贖い論・考

 贖い、復活、これらは、キリスト教の基本的な思想に属するものである。しかし、同時に、その意味内容の理解は、特に現代人にとって、決して容易ではない。本ブログでは、これまでこれらに関して、若干の「研究メモ」を掲載してきた。今回は、「贖い」について、一つの考察を行いたい。

 そもそも、ある人が他者の罪を贖うというのは、いかなる意味で可能なのだろうか。近代的な罪・罰の思考からは説明困難な問題がここにある。だれかの罪を代わって背負うことは、原理的に可能なのか、また「背負う」とはいかなる事態なのか。疑問は尽きない。しかし、これらの難問に答えることは今回の意図ではない。
 ここで参照したいのは、旧約聖書のアブラハム物語の中にあるソドムとゴモラをめぐるアブラハムと天使・主とのやりとりである。

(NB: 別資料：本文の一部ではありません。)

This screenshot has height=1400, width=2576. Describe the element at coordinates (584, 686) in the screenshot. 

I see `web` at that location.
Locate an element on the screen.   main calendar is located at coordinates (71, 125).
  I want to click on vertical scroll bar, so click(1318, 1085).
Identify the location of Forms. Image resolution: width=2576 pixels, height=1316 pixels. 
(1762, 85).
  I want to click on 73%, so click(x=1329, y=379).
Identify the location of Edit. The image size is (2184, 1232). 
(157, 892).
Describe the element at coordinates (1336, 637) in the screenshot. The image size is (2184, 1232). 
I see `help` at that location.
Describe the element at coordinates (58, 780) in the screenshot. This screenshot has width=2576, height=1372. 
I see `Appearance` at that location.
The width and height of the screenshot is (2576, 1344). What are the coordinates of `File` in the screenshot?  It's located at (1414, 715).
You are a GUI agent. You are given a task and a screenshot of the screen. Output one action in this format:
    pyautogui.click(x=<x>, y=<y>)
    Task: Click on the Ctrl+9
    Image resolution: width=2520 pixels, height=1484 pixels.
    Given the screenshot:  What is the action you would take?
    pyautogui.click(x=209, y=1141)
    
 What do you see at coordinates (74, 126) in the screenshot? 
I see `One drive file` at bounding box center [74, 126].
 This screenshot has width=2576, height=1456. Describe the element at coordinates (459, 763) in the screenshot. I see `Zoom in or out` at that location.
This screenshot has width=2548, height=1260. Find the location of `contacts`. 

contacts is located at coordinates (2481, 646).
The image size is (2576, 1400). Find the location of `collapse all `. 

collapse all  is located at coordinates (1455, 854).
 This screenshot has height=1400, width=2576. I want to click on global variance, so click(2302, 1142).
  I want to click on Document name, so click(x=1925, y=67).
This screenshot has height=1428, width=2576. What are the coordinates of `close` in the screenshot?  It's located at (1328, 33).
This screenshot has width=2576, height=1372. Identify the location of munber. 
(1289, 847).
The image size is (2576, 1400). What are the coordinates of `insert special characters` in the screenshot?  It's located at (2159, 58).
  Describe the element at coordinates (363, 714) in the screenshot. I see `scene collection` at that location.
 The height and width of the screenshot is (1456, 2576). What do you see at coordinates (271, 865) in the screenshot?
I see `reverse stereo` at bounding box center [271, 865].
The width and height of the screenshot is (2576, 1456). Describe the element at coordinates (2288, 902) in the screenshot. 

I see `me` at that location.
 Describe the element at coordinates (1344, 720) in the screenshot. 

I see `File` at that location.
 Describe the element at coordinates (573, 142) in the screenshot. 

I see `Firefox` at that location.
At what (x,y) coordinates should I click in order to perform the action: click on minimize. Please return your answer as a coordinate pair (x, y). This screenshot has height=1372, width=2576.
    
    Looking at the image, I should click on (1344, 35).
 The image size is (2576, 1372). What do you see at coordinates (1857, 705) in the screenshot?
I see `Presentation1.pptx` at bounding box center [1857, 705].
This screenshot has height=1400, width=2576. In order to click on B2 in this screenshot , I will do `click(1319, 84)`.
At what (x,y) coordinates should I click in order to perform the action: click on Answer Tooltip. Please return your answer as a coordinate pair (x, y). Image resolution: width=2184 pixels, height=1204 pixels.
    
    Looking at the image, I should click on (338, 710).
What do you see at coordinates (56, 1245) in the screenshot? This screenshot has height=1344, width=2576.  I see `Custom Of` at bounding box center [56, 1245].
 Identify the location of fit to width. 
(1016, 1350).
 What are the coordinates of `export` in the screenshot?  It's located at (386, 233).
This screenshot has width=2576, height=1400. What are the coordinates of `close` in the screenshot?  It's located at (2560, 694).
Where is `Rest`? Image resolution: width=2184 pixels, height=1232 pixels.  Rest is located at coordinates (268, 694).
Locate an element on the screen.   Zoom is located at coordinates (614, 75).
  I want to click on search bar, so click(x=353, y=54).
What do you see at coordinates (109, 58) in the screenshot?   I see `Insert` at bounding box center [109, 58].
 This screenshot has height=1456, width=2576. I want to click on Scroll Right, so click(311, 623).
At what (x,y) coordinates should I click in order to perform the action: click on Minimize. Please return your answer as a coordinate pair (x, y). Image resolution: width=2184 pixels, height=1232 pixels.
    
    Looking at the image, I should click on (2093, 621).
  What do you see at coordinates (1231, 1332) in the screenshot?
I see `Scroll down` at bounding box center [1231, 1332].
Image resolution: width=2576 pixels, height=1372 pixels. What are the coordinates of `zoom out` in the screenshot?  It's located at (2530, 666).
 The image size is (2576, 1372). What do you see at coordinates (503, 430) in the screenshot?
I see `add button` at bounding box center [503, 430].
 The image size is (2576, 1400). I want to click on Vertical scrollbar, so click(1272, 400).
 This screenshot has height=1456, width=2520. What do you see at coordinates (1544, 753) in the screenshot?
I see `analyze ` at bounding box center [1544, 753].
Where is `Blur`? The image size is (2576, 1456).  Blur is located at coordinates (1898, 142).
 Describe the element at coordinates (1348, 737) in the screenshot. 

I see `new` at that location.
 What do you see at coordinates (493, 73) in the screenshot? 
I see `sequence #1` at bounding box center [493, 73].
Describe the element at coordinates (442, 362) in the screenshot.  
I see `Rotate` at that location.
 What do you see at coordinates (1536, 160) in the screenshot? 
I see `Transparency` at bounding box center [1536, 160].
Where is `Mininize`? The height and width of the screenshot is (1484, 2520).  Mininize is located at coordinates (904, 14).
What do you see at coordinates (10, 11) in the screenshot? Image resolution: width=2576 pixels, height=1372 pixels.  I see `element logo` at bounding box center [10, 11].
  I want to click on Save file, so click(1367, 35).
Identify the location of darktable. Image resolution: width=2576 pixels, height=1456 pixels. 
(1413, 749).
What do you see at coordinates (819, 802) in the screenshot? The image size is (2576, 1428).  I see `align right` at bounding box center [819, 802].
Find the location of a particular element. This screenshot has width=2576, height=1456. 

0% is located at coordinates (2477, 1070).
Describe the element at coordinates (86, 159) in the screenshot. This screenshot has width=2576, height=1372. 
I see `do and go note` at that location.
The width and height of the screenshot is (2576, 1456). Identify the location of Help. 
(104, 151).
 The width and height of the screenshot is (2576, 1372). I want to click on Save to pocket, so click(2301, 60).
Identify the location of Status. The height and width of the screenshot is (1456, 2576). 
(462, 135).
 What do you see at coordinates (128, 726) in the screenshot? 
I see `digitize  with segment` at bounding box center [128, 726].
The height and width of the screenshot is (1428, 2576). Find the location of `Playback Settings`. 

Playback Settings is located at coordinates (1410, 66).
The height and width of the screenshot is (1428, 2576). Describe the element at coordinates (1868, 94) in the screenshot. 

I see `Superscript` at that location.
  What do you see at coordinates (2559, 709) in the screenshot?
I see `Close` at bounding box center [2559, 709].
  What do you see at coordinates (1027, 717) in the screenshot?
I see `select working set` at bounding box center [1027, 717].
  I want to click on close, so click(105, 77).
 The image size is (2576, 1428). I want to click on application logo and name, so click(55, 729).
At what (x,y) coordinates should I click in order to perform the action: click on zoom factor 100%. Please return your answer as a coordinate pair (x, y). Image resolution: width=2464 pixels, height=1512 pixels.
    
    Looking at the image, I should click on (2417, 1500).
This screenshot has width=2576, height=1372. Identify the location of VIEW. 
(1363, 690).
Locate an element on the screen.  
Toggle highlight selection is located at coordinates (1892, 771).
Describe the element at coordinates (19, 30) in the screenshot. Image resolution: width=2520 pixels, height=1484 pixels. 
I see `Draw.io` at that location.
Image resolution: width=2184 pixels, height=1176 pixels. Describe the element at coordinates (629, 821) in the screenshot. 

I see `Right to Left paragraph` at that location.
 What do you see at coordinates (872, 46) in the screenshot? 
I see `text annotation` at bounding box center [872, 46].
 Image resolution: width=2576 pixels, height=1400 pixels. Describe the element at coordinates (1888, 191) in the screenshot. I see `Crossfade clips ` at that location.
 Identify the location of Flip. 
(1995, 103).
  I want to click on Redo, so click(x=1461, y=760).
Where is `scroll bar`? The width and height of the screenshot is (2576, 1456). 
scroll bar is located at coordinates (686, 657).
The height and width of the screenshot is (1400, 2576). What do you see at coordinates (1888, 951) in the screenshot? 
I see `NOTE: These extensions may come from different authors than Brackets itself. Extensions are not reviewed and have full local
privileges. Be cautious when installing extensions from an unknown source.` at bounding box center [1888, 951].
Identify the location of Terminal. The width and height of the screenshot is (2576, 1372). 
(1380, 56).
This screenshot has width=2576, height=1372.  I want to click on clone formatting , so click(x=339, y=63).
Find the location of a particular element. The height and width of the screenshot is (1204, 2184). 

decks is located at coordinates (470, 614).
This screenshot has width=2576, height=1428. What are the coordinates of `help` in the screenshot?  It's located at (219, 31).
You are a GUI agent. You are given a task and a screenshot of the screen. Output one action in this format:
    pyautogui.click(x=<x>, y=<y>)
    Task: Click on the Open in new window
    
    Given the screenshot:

主は言われた。「ソドムとゴモラの罪は非常に重い、と訴える叫びが実に大きい。21 わたしは降って行き、彼らの行跡が、果たして、わたしに届いた叫びのとおりかどうか見て確かめよう。」22 その人たちは、更にソドムの方へ向かったが、アブラハムはなお、主の御前にいた。23 アブラハムは進み出て言った。「まことにあなたは、正しい者を悪い者と一緒に滅ぼされるのですか。24 あの町に正しい者が五十人いるとしても、それでも滅ぼし、その五十人の正しい者のために、町をお赦しにはならないのですか。25 正しい者を悪い者と一緒に殺し、正しい者を悪い者と同じ目に遭わせるようなことを、あなたがなさるはずはございません。全くありえないことです。全世界を裁くお方は、正義を行われるべきではありませんか。」26 主は言われた。「もしソドムの町に正しい者が五十人いるならば、その者たちのために、町全部を赦そう。」27 アブラハムは答えた。「塵あくたにすぎないわたしですが、あえて、わが主に申し上げます。28 もしかすると、五十人の正しい者に五人足りないかもしれません。それでもあなたは、五人足りないために、町のすべてを滅ぼされますか。」主は言われた。「もし、四十五人いれば滅ぼさない。」29 アブラハムは重ねて言った。「もしかすると、四十人しかいないかもしれません。」主は言われた。「その四十人のためにわたしはそれをしない。」30 アブラハムは言った。「主よ、どうかお怒りにならずに、もう少し言わせてください。もしかすると、そこには三十人しかいないかもしれません。」主は言われた。「もし三十人いるならわたしはそれをしない。」31 アブラハムは言った。「あえて、わが主に申し上げます。もしかすると、二十人しかいないかもしれません。」主は言われた。「その二十人のためにわたしは滅ぼさない。」32 アブラハムは言った。「主よ、どうかお怒りにならずに、もう一度だけ言わせてください。もしかすると、十人しかいないかもしれません。」主は言われた。「その十人のためにわたしは滅ぼさない。」33 主はアブラハムと語り終えると、去って行かれた。アブラハムも自分の住まいに帰った。
(創世記18:20-33)

 10人の正しい者が、ソドムとゴモラの罪を贖うことができると考えてはどうだろうか。これは、いわば正しい者の作るネットワークに入る人はその罪が贖われるという、と解してはどうだろうか。つまり、罪や救いは個別性の事柄(その本人の問題であり、他者がそれによって代わることはできない)であるだけでなく、共同性の事柄でもあるという議論である。これは、「人格性」が、個別性と関係性の両極性によって成り立つことを根拠としていると考えてもよい。
 
 もし、以上のように考えることが可能ならば、イエスの十字架によって人類の罪が贖われた、とは、次のように意味に解釈できることになる。イエスを起点に張り巡らされた救済のネットワークは人類を包括する、と。イエスが支えるネットワーク、これが贖いの意味ではないだろうか。まさに、このネットワークは奇蹟的な贖いを引き起こすことになる。
 とすれば、この救いの共同性は、「神の国」を指し示す共に、それが成立するのは、「この世」において、ということになる。おそらく、「この世」の意味は、このように解すべきものなのだろう。

 以上は、ある日(数ヶ月前?)の早朝に考えたことである。